The first game I shipped was with Unity 4 which didn't have mixers or mix states. We had something on the order of 10-15k assets? I've worked with Unity 5 which does have those features, but our game isn't suited for use with the mixer because of the way we load assets (not per scene but on game objects). To answer your question, no we never had any overage protection, we just built in lots of headroom and hoped for the best.

One thing I can say about solutions like VisLM is they're great for getting you in the ballpark, but I've always found you need to go through an listen to each asset and compare them to a reference. Things like dynamic range and frequency domain can vary wildly depending on how you author your sounds, and this can make it tricky to automate.

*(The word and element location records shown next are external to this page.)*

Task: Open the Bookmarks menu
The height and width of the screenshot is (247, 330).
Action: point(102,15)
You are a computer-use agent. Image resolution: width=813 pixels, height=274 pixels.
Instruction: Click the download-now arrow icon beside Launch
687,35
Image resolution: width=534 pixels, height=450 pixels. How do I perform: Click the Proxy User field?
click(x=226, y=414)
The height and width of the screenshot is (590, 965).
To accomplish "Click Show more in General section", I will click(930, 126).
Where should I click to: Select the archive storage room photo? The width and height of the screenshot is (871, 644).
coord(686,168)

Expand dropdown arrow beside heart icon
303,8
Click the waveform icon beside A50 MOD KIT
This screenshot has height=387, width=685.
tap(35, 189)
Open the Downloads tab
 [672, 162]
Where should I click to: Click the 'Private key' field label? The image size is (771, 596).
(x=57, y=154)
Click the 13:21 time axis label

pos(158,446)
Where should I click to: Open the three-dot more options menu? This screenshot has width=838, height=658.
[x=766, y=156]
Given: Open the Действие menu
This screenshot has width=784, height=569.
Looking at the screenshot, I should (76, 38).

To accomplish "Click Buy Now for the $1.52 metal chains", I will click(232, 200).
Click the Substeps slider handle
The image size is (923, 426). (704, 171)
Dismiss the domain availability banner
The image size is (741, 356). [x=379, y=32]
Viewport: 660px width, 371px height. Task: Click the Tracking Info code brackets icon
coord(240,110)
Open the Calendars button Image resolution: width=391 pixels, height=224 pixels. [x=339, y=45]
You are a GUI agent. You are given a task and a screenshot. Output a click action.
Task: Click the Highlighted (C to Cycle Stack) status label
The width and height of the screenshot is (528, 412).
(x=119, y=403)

Something I forgot to mention above is that it's also critical that you maintain a strict naming convention that mirrors your subfolder hierarchy. Keep it simple and consistent. The best way to achieve this is by utilizing filename prefixes so that your assets sort properly (i.e. like assets sort together) while in the same folder. This will help you mentally while organizing your mind around your mix. Also, if you go the route of mastering your assets first, I recommend maintaining a mirror of your project hierarchy as a backup. Unmastered originals go into that folder, and get exported out of it into your Unity project folders while maintaining the same structure. Many batch processing applications allow you to specify your relative path which will mean that shouldn't have to maintain the file structure in Unity because the batch processor will do it for you as part of the batch.


----------